Lyon Metropolis has its headquarters in La Part-Dieu, in a brutalist-style constructed in the 1970s on Rue Garibaldi. The building accommodates hundreds of civil servants and regularly hosts meetings of local officials. Other key institutions in the district include the Police Headquarters, located in Fort Montluc, and the headquarters of SYTRAL Mobilités, the Lyon public transport authority.

===Urban services===
La Part-Dieu contains a range of urban amenities, including four sports facilities, nine private nurseries, concierge services such as dry cleaning and postal provision, primary schools, business schools, and the Manufacture des Tabacs campus of Jean Moulin University Lyon 3.

== Economy ==

=== Regional and urban context ===
The Auvergne-Rhône-Alpes region, with a GDP of €250 billion, is the second-largest French and fourth-largest European region in terms of GDP. Approximately 70,000 companies are created there each year. It is the leading industrial region in France (employing 500,000 people in industry across 50,000 sites) and second in terms of exports (imports account for 11.2% and exports for 12.4% of France's total trade). Chemicals are the main export sector.

According to a 2018 study by the Globalization and World Cities Research Network (GaWC), Lyon is classified as a Beta- city, meaning that it is an important globalised city, instrumental in linking its region or state into the world economy.
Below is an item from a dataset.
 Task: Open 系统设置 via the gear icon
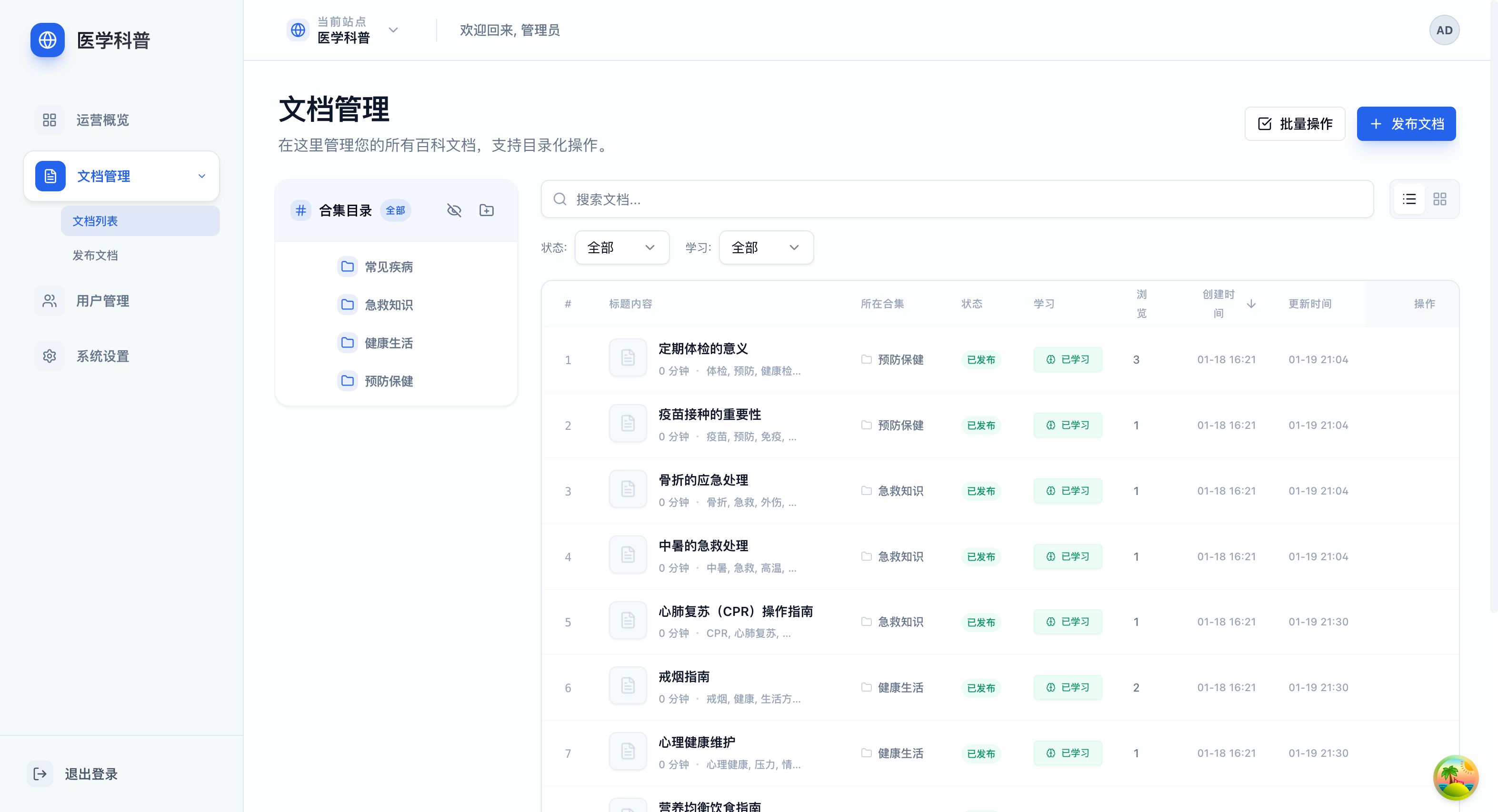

It is also a credible alternative to Paris, with a GDP of €74.6 billion and France's second-largest business park.

=== Economic landscape ===
Over half of the La Part-Dieu district's economic activity is dedicated to sustainable city and smart systems, showing growth of 16% between 2008 and 2013 and now representing more than 30,000 jobs out of 45,000 tertiary jobs and 60,000 total jobs inside the district.
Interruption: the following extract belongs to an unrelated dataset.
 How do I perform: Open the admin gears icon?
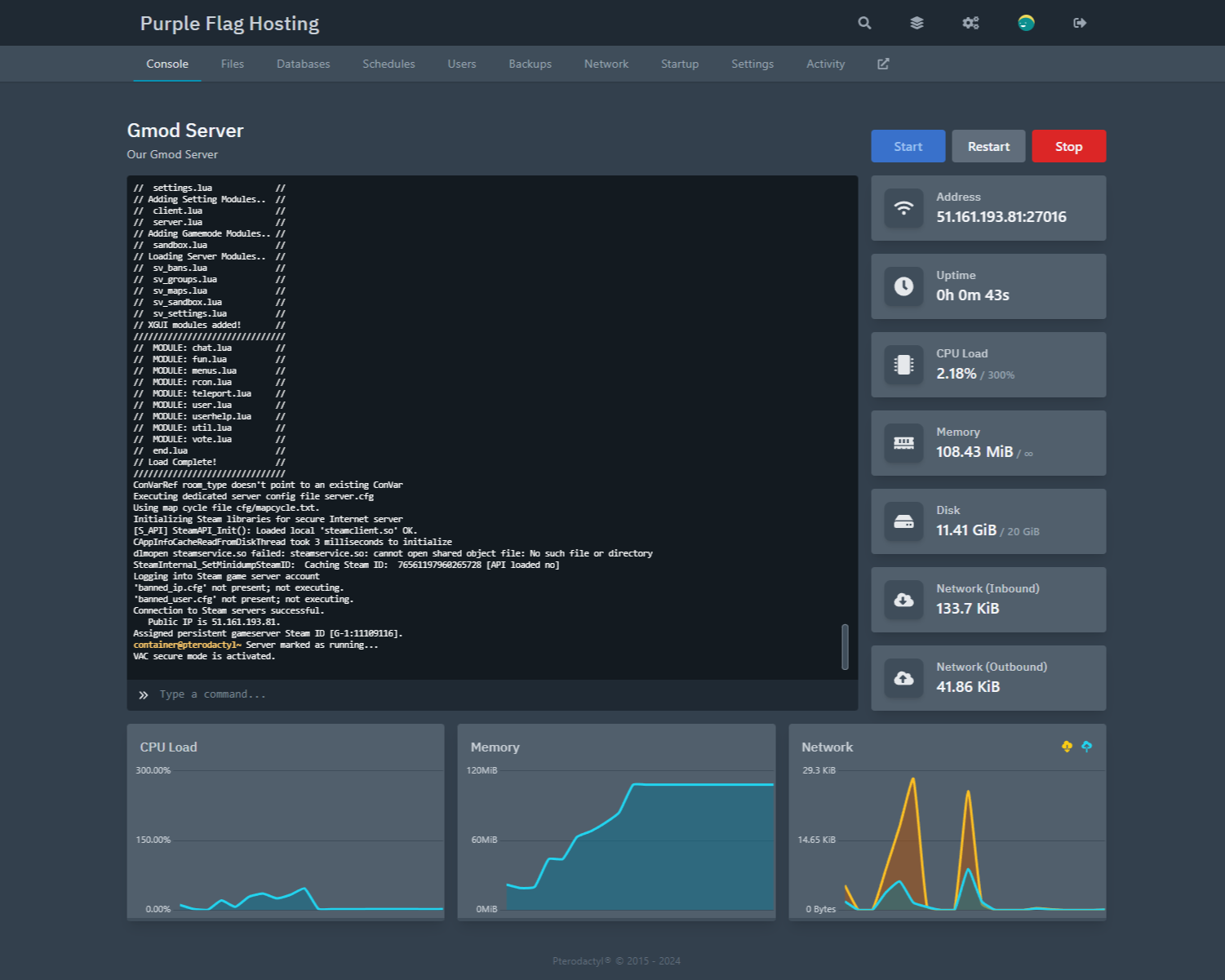click(x=970, y=23)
- City infrastructure and urban services (18,000 jobs)
  - City and building construction (Bouygues, Icade, Foncia, Lyon Metropolis, Préfecture du Rhône, Nexity)
  - Energy (EDF, GRDF, SPIE, Energy Pool, Vinci, Dalkia)
  - Transport and mobility (SNCF, Keolis, XPOLogistics, Axxès, Clasqui)
  - Other public services (INSEE, La Poste, Police Headquarters)
- Engineering and digital systems (11,500 jobs)
  - Information and digital technology (DCS Easywear, Intitek, Orange, Bouygues Telecom, Euriware, RFI)
  - Tertiary functions of the industrial sector (Areva, Elkem Silicones, Solvay)
  - Engineering service provider (Egis, Setec, Tractebel, engineering GDF Suez, Artelia, Davidson, Burgeap)
- Traditional business and support services (11,500 jobs)
  - Financial activities (Caisse d'Épargne, BNP Paribas, Agence France Locale, Caisse des impôts, Société Générale, Natixis, BPI France, Banque Populaire)
  - Audit, consulting, juridical advisory and high value added services (Ernst&Young, Adamas, ManPower, Randstad NV, Amaris)
  - Life and non-life insurance (AXA, Klesia, MAAF, April, MMA, Swiss Life)
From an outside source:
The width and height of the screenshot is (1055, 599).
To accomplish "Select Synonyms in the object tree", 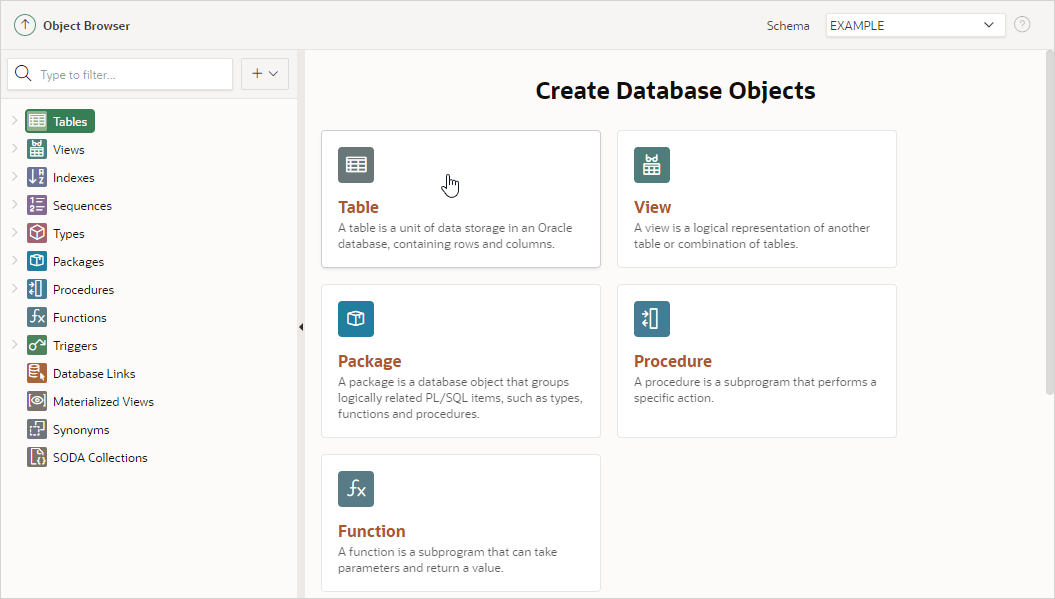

La Part-Dieu hosts national and regional headquarters of banks (Caisse d’Épargne, Banque Populaire, Banque Rhône-Alpes, Société Générale, etc.), national and regional headquarters of leading consultancy firms (EY, Mc Kinsey, Adamas, and Manpower) and global headquarters of international groups (April Group and Elkem Silicones).

=== Key Figures ===

- 1,150 000 m^{2} of office space
- a flexible offer of 50 to 50,000 m^{2}
- rents from €120 to €320 per m^{2}
- 97% occupancy rate
- 2500 companies
- 2000 hotel rooms and residences from one to four stars
- 20 places for seminars and reunions
- 8 business centres
- available fibre optic network

== Landmarks ==
=== Skyscrapers and high-rise buildings ===

The skyline is being shaped to reflect the Alpine mountain range.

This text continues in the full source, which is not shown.